* DATA TO PROCESS *
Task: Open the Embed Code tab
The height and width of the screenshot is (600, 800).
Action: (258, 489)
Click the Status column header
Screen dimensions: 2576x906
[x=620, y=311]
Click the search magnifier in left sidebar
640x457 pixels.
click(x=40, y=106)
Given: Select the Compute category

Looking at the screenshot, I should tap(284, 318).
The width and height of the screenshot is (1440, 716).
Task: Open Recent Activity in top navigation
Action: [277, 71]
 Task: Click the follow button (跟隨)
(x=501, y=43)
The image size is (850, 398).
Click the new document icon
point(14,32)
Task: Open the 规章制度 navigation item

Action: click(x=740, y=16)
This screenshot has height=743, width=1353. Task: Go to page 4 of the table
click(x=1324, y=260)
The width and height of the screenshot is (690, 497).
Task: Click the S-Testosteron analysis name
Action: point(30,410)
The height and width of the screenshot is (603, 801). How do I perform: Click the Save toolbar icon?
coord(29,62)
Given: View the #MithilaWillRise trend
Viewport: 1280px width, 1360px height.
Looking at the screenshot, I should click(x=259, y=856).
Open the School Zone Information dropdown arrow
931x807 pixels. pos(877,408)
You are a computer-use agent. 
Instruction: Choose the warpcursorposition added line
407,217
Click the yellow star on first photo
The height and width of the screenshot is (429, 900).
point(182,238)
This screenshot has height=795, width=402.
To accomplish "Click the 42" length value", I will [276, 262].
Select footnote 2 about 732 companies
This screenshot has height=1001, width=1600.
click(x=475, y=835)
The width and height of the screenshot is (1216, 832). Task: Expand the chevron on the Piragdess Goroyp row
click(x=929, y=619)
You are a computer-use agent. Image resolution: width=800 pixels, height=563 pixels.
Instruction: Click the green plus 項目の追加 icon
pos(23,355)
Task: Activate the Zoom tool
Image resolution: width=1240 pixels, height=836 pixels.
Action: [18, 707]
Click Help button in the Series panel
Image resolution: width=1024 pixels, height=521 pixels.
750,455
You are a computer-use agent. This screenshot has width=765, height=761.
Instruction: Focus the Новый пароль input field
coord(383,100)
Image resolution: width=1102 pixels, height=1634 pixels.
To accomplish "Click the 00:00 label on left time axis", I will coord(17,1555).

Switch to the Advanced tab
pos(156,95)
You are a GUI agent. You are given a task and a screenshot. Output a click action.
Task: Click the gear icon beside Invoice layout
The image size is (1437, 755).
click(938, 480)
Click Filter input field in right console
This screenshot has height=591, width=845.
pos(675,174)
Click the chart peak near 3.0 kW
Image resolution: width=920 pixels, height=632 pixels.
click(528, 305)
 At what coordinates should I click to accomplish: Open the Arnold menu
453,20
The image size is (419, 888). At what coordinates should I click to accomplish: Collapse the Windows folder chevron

* WHAT YOU SHOULD DO *
Set down, word for word, only the lines running from the line with "Click the chart peak near 3.0 kW" to the last line of the listing above. Both of those lines belong in your answer.

* RESPONSE AREA *
Click the chart peak near 3.0 kW
Image resolution: width=920 pixels, height=632 pixels.
click(528, 305)
 At what coordinates should I click to accomplish: Open the Arnold menu
453,20
The image size is (419, 888). At what coordinates should I click to accomplish: Collapse the Windows folder chevron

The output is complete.